Join Transform 2021 for the most important themes in enterprise AI & Data. Learn more.
Cloud computing’s benefits are well understood — it enables businesses of all sizes to access powerful compute resources that expand and contract according to their needs and focus on their core business rather than maintaining infrastructure. But the cloud can also offer nefarious actors easy access to valuable and sensitive data, as evidenced by the steady stream of high-profile breaches.
As all the major cloud providers continue to invest in new security products for their customers and businesses themselves expend considerable resources on bolstering their cloud security, hackers are adopting more sophisticated methods to infiltrate cloud defenses. However, a new report from cybersecurity giant Trend Micro suggests cybercriminals are still applying age-old methods to attack email, which remains one of the most reliable cloud attack vectors.
Secure access
According to Trend Micro’s fourth annual Cloud App Security Threat Report, “high-risk” email threats rose by 32% in 2020 compared to the previous year. More specifically, the company reported a double-digital increase in detections spanning malware, credential theft, and phishing emails.

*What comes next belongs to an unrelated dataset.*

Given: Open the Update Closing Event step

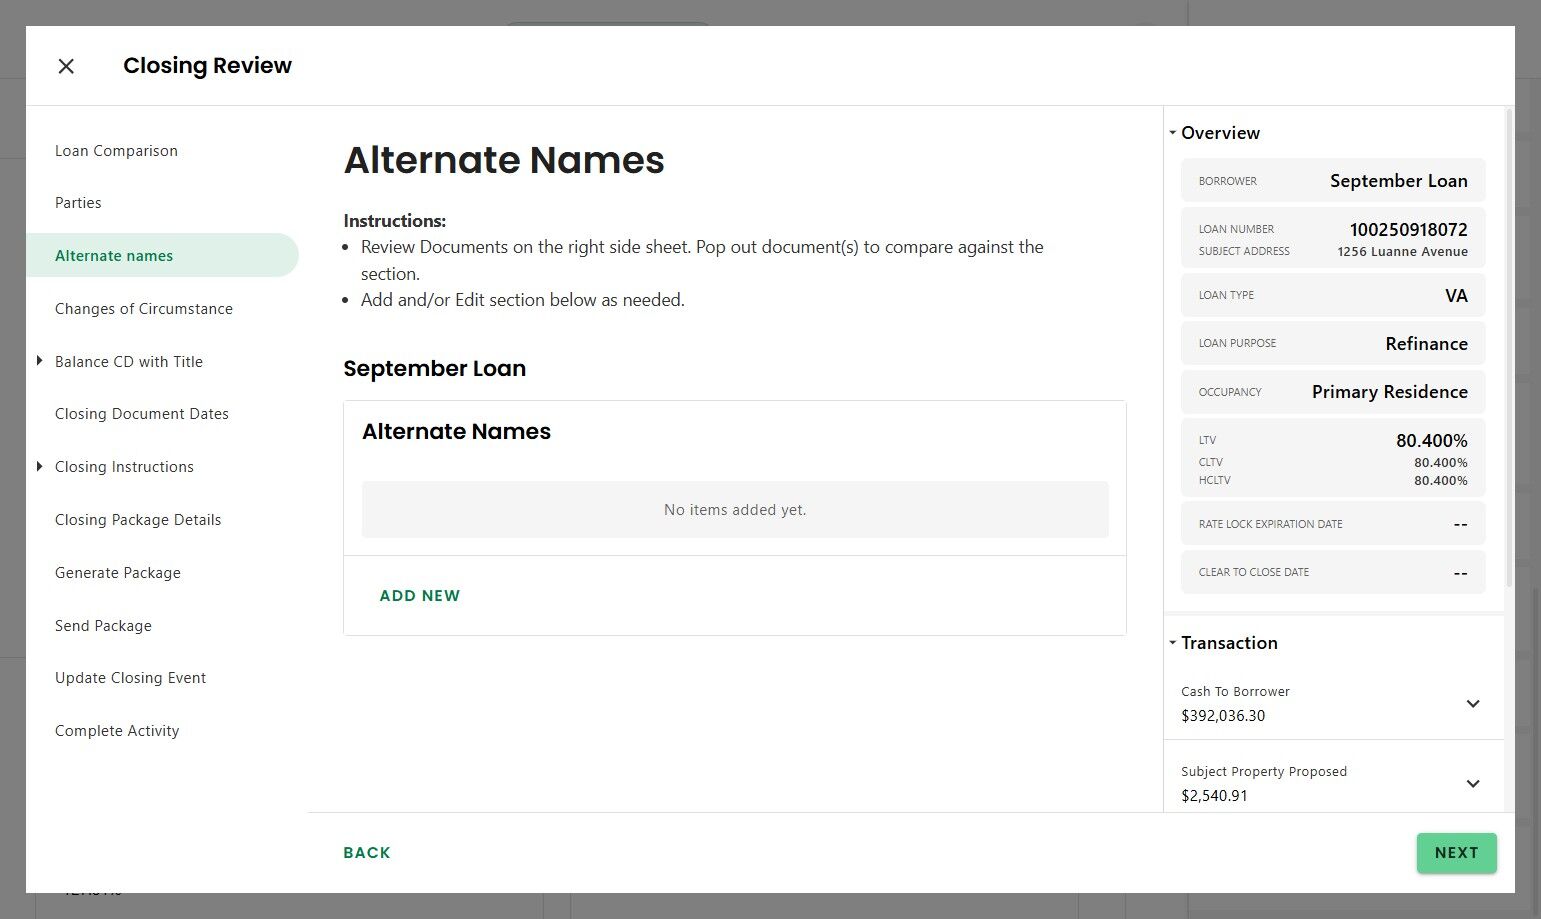Looking at the screenshot, I should pos(130,678).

The data was derived from businesses that used Trend Micro’s Cloud App Security software over the past year, though the company didn’t name any names. “We do not disclose our customers, but they vary from small business all the way to very large enterprises,” Jon Clay, Trend Micro’s director of global threat communications, told VentureBeat.

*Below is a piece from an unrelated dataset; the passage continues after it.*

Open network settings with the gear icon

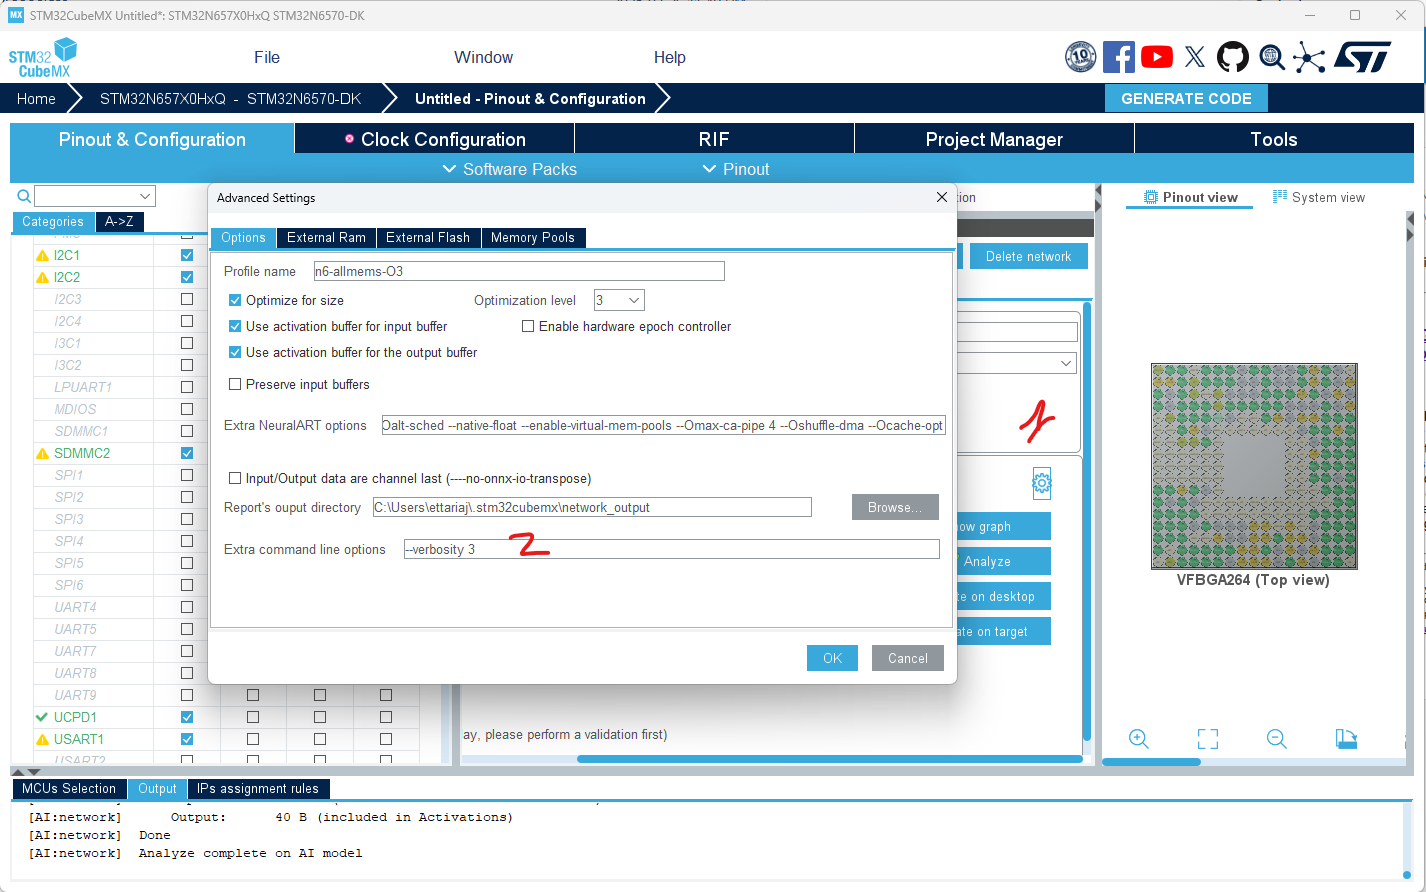click(1041, 483)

Cloud App Security, which works with both Microsoft Exchange Online and Gmail, as well as other cloud-based services such as Salesforce, OneDrive, SharePoint, Teams, Google Drive, Box, and Dropbox, is deployed by businesses using APIs in a direct cloud-to-cloud integration. Last year, the company said it detected and blocked 16.7 million high-risk email threats in Microsoft and Google’s respective email offerings, up substantially from the 12.7 million it detected the year before.
Moreover, the company said it detected more than 755,000 email threats in a single organization that claims 10,000 Microsoft 365 users. The threats consisted mostly of malicious URLs and phishing links, with a smattering of malware files and business email compromise (BEC) attempts. And all this happened after Microsoft 365’s built-in security smarts had already scanned the incoming emails. Clay says this was one of the most surprising findings in the latest report.

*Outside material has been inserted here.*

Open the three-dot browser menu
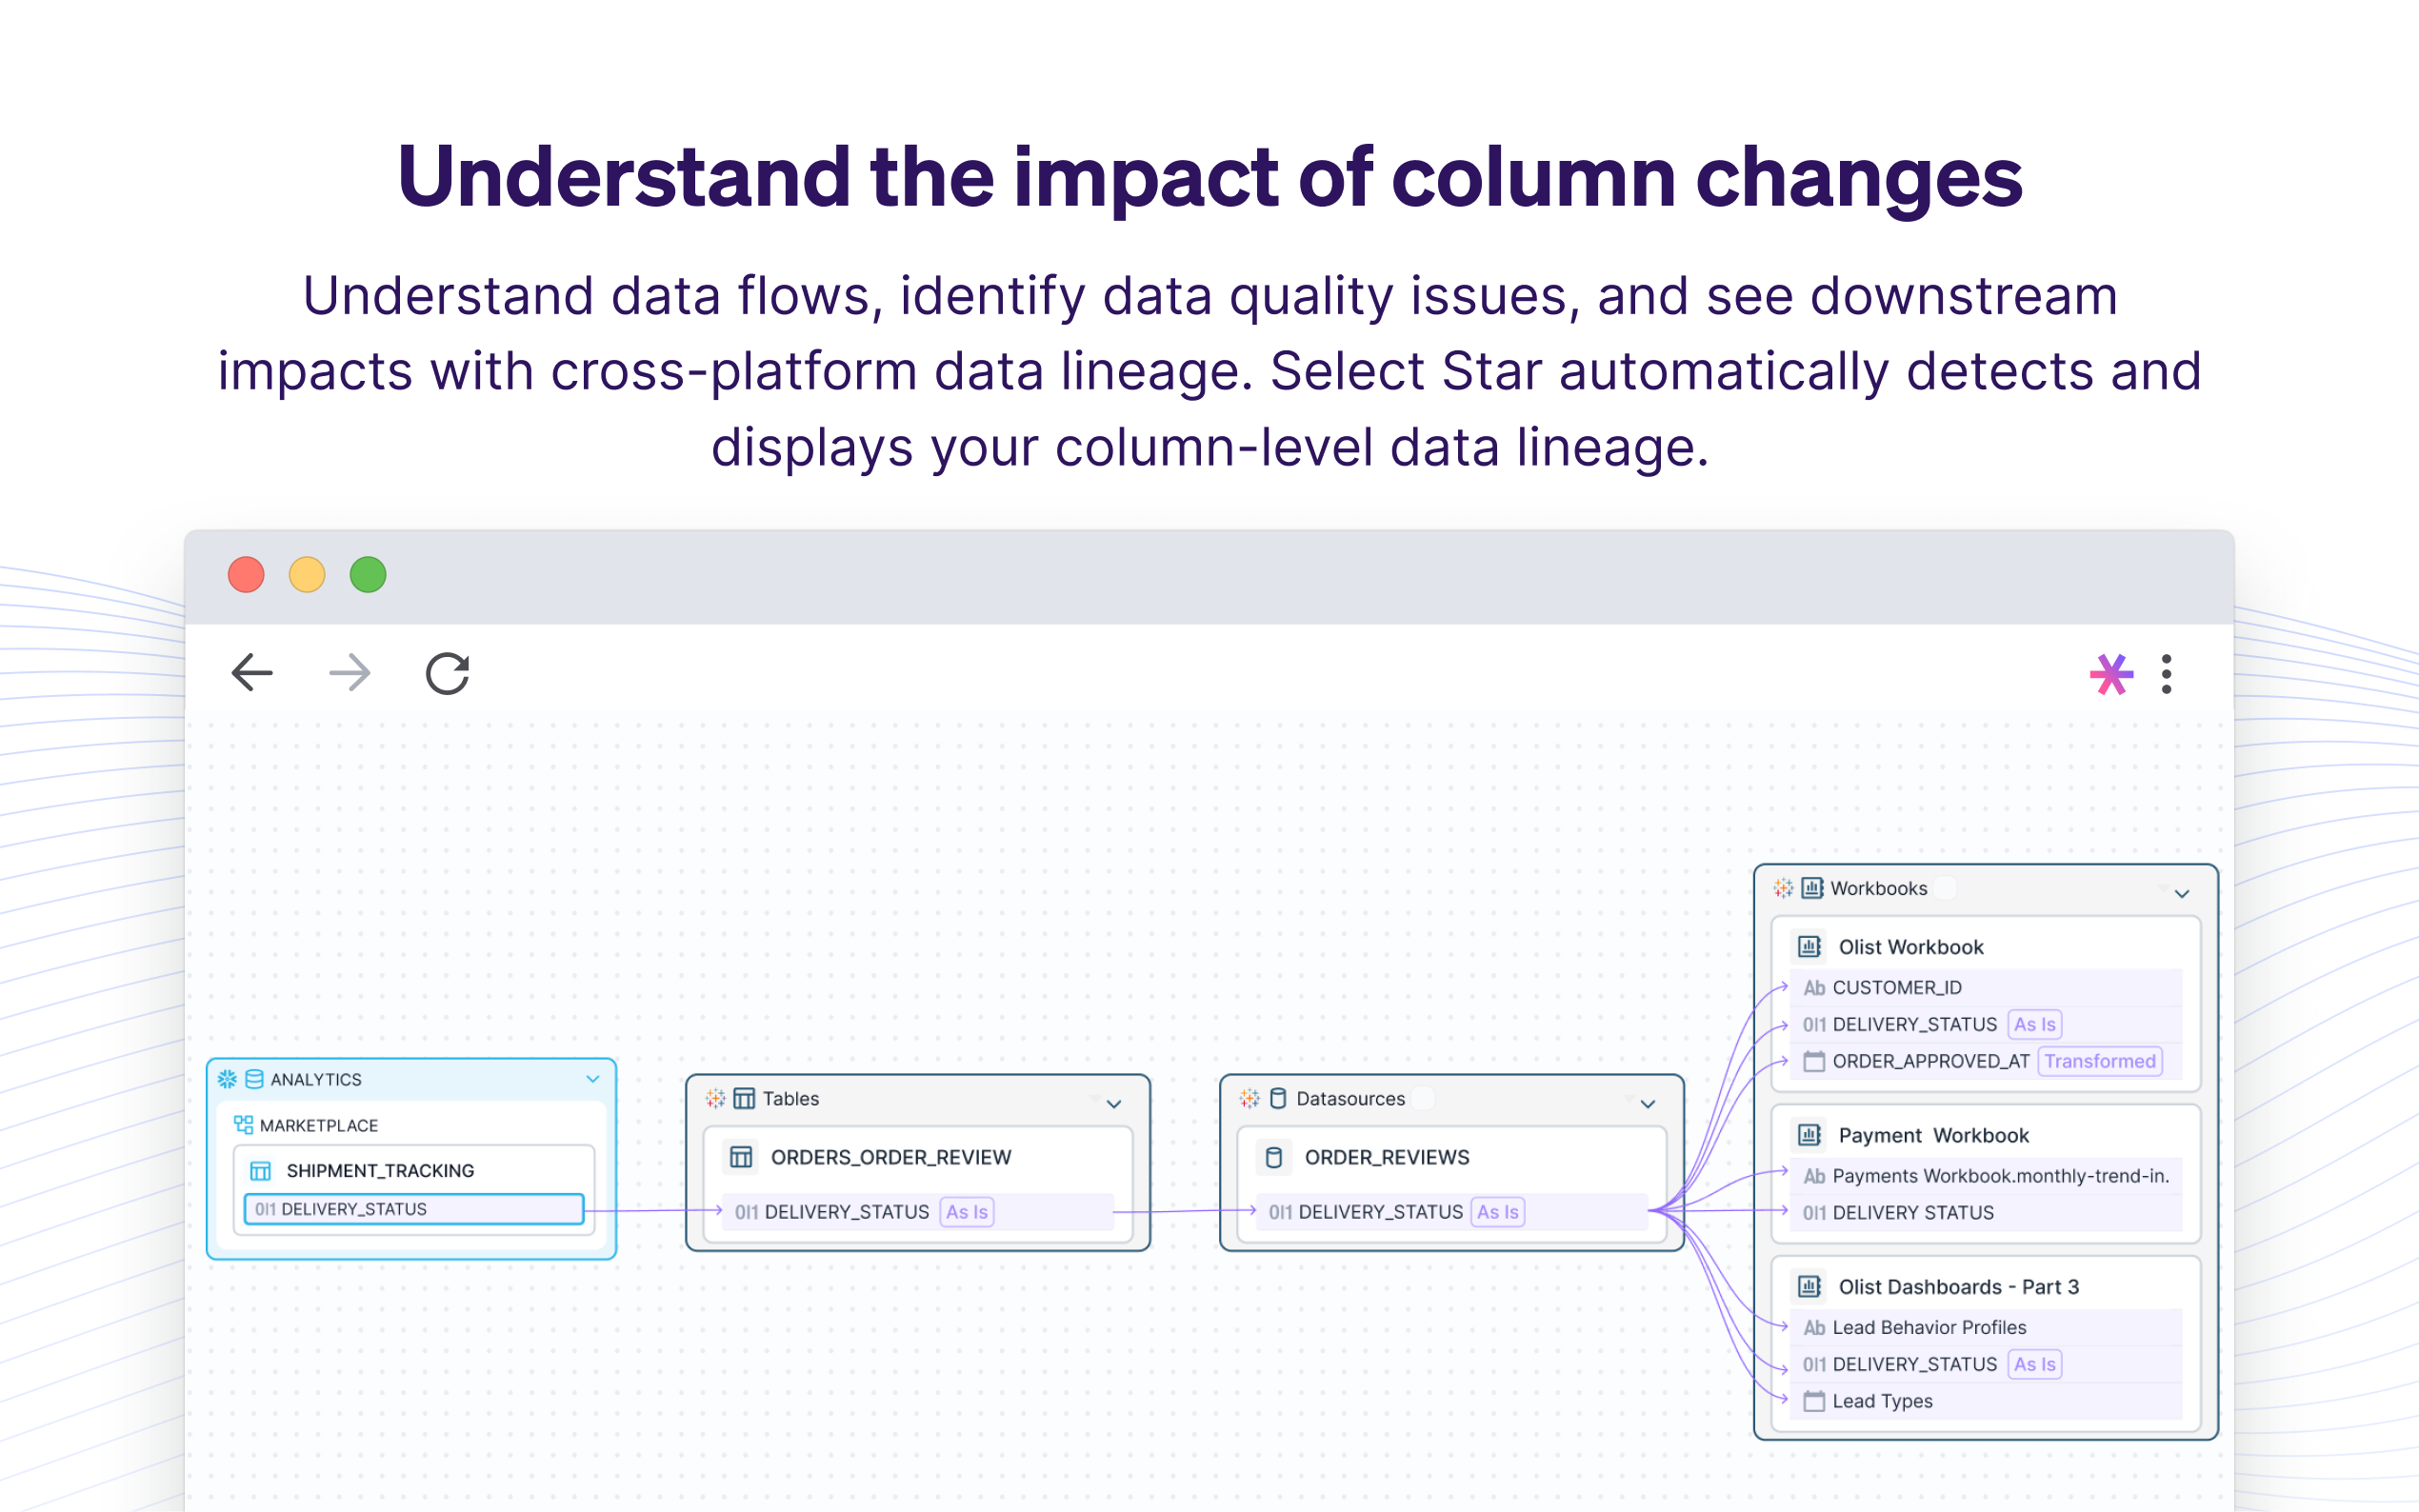Viewport: 2419px width, 1512px height. tap(2166, 674)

Above: Trend Micro: Cloud App Security Threat Report 2020
It is worth noting that while cloud-based services have been integral for businesses forced to transition to remote work during the pandemic, they have also proved fertile feeding ground for hackers looking to exploit weak security among people working from home. Trend Micro’s U.K. technical director Bharat Mistry says this largely accounts for the email threat landscape’s current state.
“The increase is primarily down to the sheer volume of new threats we are seeing as cyber criminals look to leverage the mobile and work-from-home workforce and [entice] them into clicking or downloading malicious content on the pretext of providing information or access to things like registering for COVID-19 vaccines, and so on,” Mistry added.
Email won’t die
While there has been a great hullabaloo around slick modern communications tools such as Slack (soon to be a $27.7 billion Salesforce subsidiary), reports suggest that at least 80% of businesses still use email as their primary communication tool. This is particularly true for communications with customers, businesses, and other external parties, and it’s why a slew of email-centric technology companies continue to raise sizable sums of money from investors, spanning email security, data-driven email delivery, and even signature management.
All this highlights the reason email remains an attractive target for would-be hackers — everyone uses it. “Typical years, 90% of threats detected across our customer base are email,” Clay said. “The significant trend that is concerning is the amount of email account credential attacks we saw, as most malicious actors are primarily targeting this in their attacks. Gaining access to an employee’s email account allows them to perpetrate malicious attacks a lot easier than using spoofed accounts.”
Other notable figures to emerge from Trend Micro’s latest report include the rise of malware inside emails, which increased 16% last year to 1.2 million detections and included a significant number of Emotet and Trickbot attacks, which often precede targeted ransomware attacks. Elsewhere, Trend Micro detected 6.9 million phishing emails, up 19% year-on-year, while credential phishing attained the lofty figure of 5.5 million attempts, up 14%.
Interestingly, detections of BEC, a scam that targets businesses that carry out wire transfers with suppliers abroad, fell by 18% overall. However, a separate report last year from the nonprofit international consortium Anti-Phishing Working Group (APWG) noted that the average wire transfer loss from BEC attacks actually grew 48% between Q1 and Q2 2020. Trend Micro hypothesized that BEC actors might be sacrificing quantity in favor of bigger or more targeted attacks.
The report comes as Microsoft revealed that a cyberespionage group linked with China had been remotely accessing email inboxes using flaws in Microsoft Exchange mail server software. Following the revelation, Trend Micro was able to release an update for its intrusion prevention system (IPS) filters, which detect known network security threats. “This can help customers now who may be targeted with those exploits,” Clay said. “We also have network scanning solutions that could detect exploits within network traffic. As for protecting emails, our AI and machine learning technologies could detect malicious use of emails, such as spam, phishing, or spearphishing.”